Clay (C), sepiolite (S) and α-alumina (A) powders were used as fillers in the preparation of the PPO-matrix composites through a melt blending process. Even if nanometric fillers were selected, the composite materials contained homogeneously distributed, micrometer-sized agglomerates of inorganic particles in different amounts in the range 2.5–7.5 wt%.

The C materials presented a higher thermal stability and a more endothermic decomposition at high temperatures. This ceramic powder, particularly at higher amounts, was able to promote the development of a protective char layer during combustion.

S improved the temperature range and the endothermic nature of the decomposition reactions.
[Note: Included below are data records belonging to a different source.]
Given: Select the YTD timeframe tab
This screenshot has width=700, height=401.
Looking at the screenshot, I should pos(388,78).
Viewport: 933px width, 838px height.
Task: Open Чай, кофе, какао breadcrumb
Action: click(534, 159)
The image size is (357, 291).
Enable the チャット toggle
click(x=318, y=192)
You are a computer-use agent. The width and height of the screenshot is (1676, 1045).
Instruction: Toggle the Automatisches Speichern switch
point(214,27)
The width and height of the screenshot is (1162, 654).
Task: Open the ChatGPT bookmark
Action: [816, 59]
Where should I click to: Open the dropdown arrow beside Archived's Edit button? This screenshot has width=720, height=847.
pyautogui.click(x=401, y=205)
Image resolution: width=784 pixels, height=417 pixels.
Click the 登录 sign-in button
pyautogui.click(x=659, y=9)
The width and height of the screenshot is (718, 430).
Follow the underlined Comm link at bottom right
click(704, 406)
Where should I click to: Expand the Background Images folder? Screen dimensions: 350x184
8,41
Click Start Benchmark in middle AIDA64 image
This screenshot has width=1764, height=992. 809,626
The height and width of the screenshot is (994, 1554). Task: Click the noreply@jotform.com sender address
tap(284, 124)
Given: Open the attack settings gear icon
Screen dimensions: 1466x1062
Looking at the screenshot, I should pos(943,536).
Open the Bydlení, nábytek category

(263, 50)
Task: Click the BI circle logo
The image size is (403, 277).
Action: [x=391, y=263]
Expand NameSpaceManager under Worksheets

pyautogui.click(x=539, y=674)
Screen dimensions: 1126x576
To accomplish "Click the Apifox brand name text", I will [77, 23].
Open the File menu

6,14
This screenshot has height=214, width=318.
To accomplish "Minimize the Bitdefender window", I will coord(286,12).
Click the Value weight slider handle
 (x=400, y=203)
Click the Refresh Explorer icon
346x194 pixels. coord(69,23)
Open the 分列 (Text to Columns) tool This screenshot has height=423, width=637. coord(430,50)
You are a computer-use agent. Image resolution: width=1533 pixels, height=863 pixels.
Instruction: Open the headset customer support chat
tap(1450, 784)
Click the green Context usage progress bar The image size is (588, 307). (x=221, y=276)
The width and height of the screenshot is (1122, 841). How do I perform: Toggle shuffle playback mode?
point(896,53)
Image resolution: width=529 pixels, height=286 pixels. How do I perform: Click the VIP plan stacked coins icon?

In addition, an increased char ability was demonstrated and a visible char layer formed after cone calorimeter tests.

Finally, the A filler positively affected the PPO decomposition and combustion phenomena, but with more limited changes in its behavior with respect to the other reinforcements.

Notwithstanding the partial dispersion of the as-received powders reached through the melt blending, the selected fillers were able to modify the thermal and combustion behavior of PPO. Further investigations will be carried out in order to evaluate the behavior of the corresponding nanocomposites, optimizing the preparation method in view of a good dispersion of the ceramic fillers.